Records drawn from a dataset
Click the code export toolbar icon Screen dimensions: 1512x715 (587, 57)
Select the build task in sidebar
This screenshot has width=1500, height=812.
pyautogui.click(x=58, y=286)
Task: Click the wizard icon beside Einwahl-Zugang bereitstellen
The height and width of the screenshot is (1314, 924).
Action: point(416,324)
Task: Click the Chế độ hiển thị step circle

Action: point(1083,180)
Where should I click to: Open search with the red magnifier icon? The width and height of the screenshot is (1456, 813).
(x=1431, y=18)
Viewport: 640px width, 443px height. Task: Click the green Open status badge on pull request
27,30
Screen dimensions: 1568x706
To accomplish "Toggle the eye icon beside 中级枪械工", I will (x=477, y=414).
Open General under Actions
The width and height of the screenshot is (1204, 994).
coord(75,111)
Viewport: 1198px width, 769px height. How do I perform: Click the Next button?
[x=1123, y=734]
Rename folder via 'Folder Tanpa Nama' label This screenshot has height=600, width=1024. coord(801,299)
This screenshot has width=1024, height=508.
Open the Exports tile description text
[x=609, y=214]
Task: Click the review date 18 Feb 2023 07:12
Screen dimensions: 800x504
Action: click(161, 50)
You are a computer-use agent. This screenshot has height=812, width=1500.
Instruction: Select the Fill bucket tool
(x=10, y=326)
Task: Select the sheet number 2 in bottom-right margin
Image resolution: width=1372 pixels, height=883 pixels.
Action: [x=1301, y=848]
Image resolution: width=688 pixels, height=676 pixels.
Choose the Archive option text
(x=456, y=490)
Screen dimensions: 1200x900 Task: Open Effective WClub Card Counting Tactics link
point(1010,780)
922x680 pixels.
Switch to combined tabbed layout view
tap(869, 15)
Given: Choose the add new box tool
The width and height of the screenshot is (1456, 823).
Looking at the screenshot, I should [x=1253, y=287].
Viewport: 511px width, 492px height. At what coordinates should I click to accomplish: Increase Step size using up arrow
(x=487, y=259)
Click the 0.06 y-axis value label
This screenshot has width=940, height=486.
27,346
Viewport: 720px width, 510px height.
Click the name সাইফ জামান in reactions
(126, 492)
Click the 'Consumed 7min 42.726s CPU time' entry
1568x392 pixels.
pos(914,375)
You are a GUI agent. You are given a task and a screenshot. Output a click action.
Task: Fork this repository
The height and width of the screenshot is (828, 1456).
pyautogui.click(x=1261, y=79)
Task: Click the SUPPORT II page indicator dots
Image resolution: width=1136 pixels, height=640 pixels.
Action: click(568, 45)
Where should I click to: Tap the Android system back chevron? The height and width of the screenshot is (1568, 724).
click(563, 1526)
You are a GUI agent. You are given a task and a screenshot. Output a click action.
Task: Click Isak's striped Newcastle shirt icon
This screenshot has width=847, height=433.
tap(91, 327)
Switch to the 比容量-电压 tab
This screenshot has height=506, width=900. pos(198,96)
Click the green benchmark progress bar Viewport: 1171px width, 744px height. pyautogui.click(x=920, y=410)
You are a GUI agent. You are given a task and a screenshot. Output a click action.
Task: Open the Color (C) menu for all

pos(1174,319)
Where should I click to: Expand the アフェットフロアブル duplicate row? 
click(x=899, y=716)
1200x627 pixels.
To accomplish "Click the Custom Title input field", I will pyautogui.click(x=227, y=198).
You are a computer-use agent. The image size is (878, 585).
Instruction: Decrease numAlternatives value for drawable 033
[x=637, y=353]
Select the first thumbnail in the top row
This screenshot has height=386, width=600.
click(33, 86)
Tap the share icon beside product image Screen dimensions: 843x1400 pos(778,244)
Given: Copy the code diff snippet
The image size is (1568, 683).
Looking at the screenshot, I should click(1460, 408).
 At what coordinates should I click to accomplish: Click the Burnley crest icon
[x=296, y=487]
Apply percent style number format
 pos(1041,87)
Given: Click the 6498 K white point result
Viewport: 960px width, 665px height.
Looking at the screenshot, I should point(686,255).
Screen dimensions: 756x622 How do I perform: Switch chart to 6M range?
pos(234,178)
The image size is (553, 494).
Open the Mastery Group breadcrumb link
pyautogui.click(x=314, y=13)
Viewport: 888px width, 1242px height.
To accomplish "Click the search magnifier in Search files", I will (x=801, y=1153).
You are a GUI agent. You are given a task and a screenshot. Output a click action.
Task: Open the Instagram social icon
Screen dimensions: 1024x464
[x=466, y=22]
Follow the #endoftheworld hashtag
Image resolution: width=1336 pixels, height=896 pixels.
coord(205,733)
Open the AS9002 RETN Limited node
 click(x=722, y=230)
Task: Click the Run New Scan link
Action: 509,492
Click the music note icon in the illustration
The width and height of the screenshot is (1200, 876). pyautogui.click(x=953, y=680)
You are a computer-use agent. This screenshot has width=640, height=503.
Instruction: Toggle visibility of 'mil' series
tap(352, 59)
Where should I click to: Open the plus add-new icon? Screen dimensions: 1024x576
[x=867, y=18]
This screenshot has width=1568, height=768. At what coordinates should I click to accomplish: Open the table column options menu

EXERCISE PROMPT
Only the lines from the one with "has width=640, height=503." through the end of the records above are to be copied, exactly as written.

SOLUTION TO THIS EXERCISE
You are a computer-use agent. This screenshot has width=640, height=503.
Instruction: Toggle visibility of 'mil' series
tap(352, 59)
Where should I click to: Open the plus add-new icon? Screen dimensions: 1024x576
[x=867, y=18]
This screenshot has width=1568, height=768. At what coordinates should I click to accomplish: Open the table column options menu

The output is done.